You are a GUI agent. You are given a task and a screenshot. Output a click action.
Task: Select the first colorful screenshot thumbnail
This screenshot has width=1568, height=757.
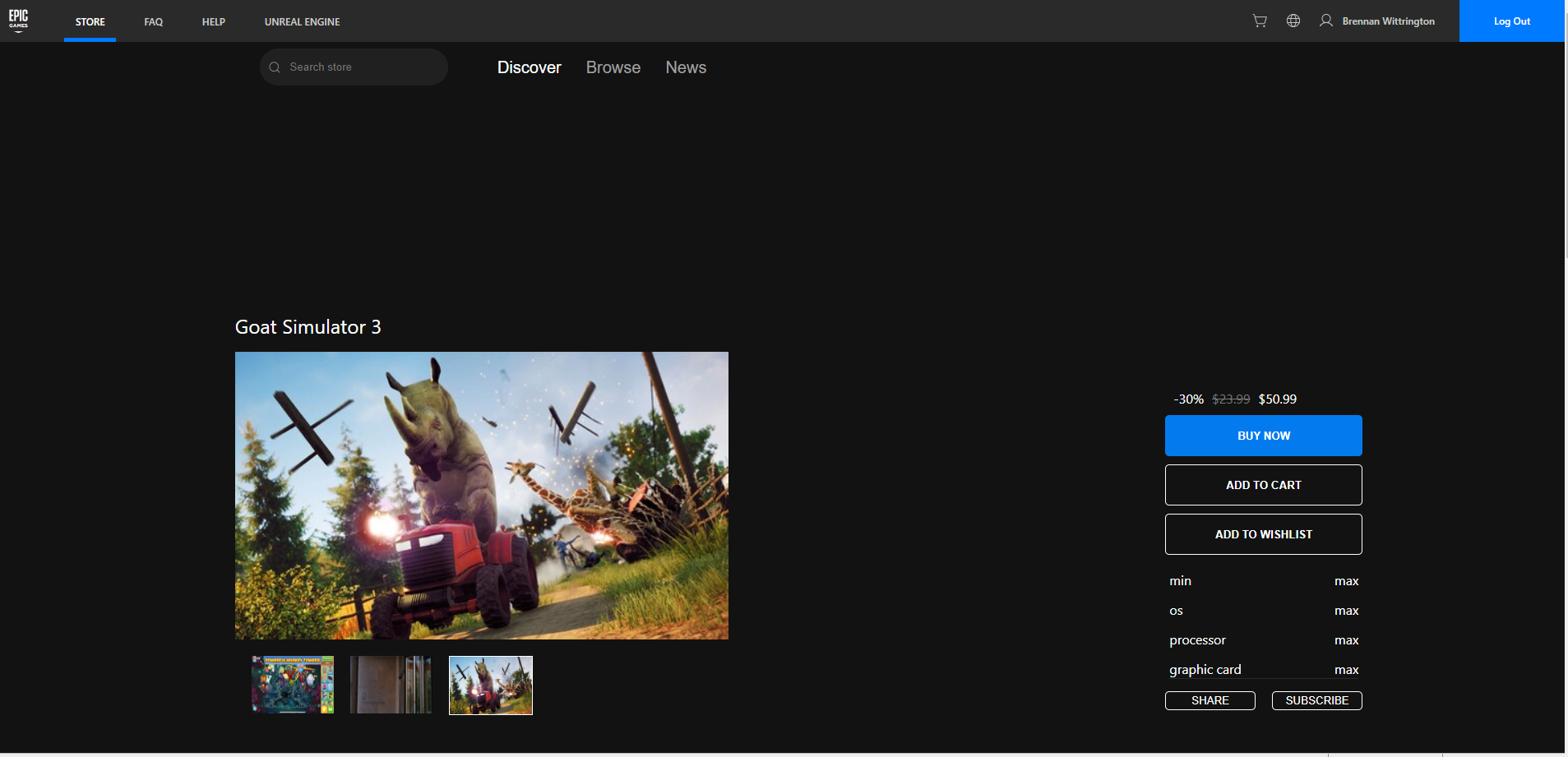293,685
================================
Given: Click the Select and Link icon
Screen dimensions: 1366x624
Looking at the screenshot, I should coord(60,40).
================================
> [PROMPT]
If a line in the data above includes the string "Select", copy it.

> [WRITTEN RESPONSE]
Task: Select the first colorful screenshot thumbnail
Given: Click the Select and Link icon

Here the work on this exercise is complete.